- Born: March 4, 1959 (age 67) Boulogne-Billancourt
- Occupation: Sociologist
- Organization: Office parlementaire d'évaluation des choix scientifiques et technologiques
- Known for: Science and technology studies, Actor-Network Theory
- Notable work: "The de-scription of technical objects" (1992)
- Awards: Médaille d'argent du CNRS (2016) Officier de l'ordre national du Mérite(2017)

= Madeleine Akrich =

French sociologist

Madeleine Akrich (born 4 March 1959) is a French sociologist of technology. She served as the director of the Center for the Sociology of Innovation at Mines ParisTech from 2003 to 2013. She is known for developing actor–network theory (ANT) with Bruno Latour, Michel Callon, John Law and others.

== Research ==
Akrich's work concerns the sociology of technology and has been influential in Science and technology studies (STS). She developed actor–network theory, a theoretical approach to social analysis, alongside Michel Callon, Bruno Latour, John Law, and others.

Akrich primarily studies users' relationships with various technologies, with a focus on technologies of obstetric medicine and, in recent collaboration with Cécile Méadel, online health discussion forums.

Script analysis is another STS methodology developed by Akrich. The term "script" is "a metaphor for the 'instruction manual' she claims is inscribed in an artifact. This is related to Don Norman's concept of affordances, but more comprehensive, and has been applied both in STS and adjacent disciplines such as design, internet research and management.

In 2016, Akrich received the CNRS Silver Medal.

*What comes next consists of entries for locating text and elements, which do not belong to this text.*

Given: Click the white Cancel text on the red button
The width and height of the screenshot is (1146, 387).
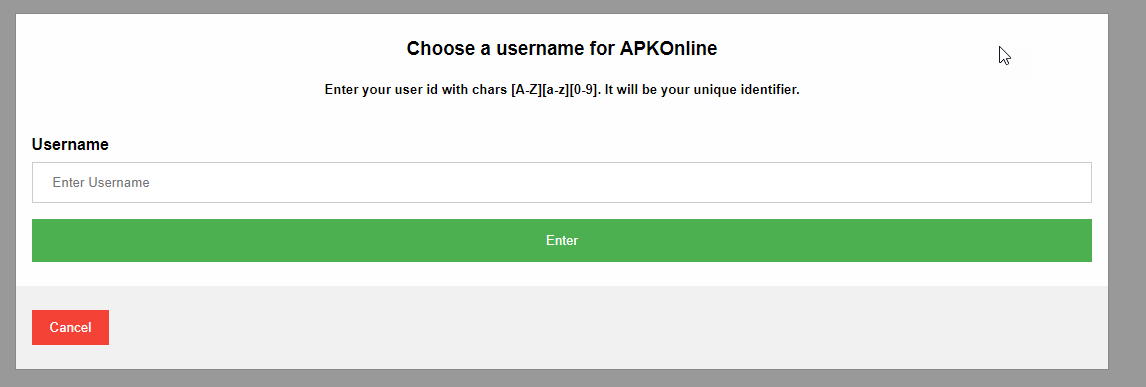Looking at the screenshot, I should [x=70, y=327].
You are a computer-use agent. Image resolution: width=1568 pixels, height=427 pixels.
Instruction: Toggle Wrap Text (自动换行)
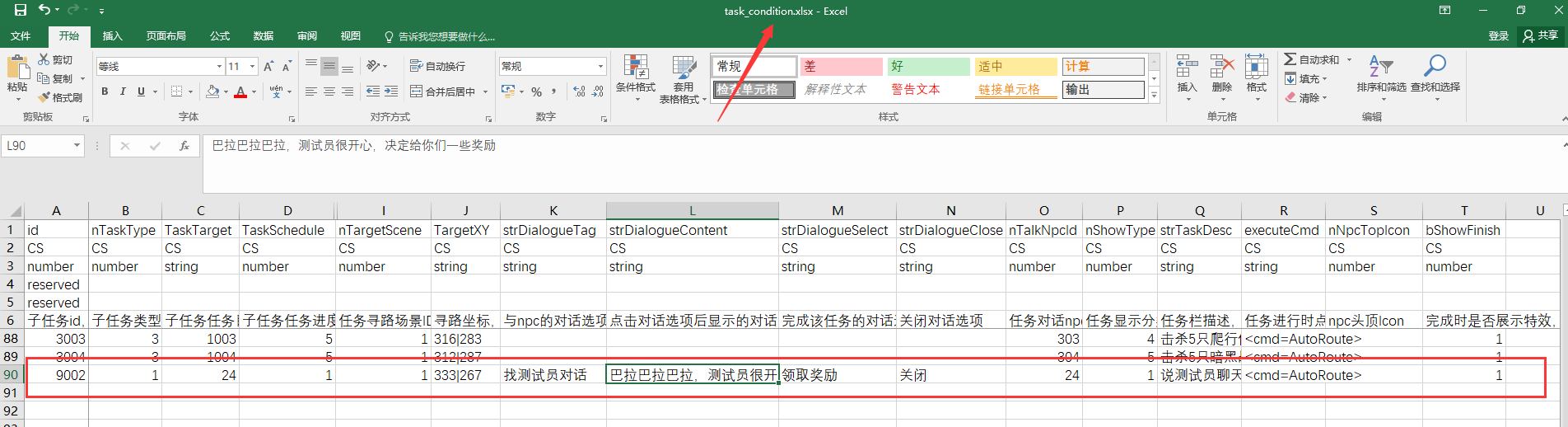[x=437, y=66]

== Notable publications ==

- Madeleine Akrich, Cécile Méadel and Vololona Rabeharisoa, Se mobiliser pour la santé. Des associations s'expriment, Paris, Presses des mines, 2009.
- Madeleine Akrich & Cécile Méadel, "De l'interaction à l'engagement: les collectifs électroniques, nouveaux militants dans le champ de la santé," Hermès, n°47, 2007.
- Madeleine Akrich, Bruno Latour, & Michel Callon (ed.), Sociologie de la traduction : textes fondateurs, Paris, Mines Paris, les Presses, "Sciences sociales," 2006. ISBN 2-911762-75-4
- Madeleine Akrich, Vololona Rabeharisoa, P. Jamet, Cécile Méadel & F. Vincent (ed.), La Griffe de l'ours. Débats et controverses en environnement, Paris, Presses de l'École des Mines, 2002.
- Madeleine Akrich & Françoise Laborie, De la contraception à l'enfantement. L'offre technologique en question, Paris; Montréal (Québec), l'Harmattan, 1999. ISBN 2-7384-8476-X
- Madeleine Akrich & Bernike Pasveer, Comment la naissance vient aux femmes. Les techniques de l'accouchement en France et aux Pays-Bas, Le Plessis-Robinson, Synthélabo, "Les Empêcheurs de penser en rond," 1996. ISBN 2-908602-74-1
- Madeleine Akrich, L. Bibard, Michel Callon et al. (ed.), Ces réseaux que la raison ignore, Paris, l'Harmattan, "Logiques sociales," 1992. ISBN 2-7384-1293-9
- Madeleine Akrich, "The De-Scription of Technical Objects" in Shaping Technology / Building Society: Studies in Sociotechnical Change, 1992.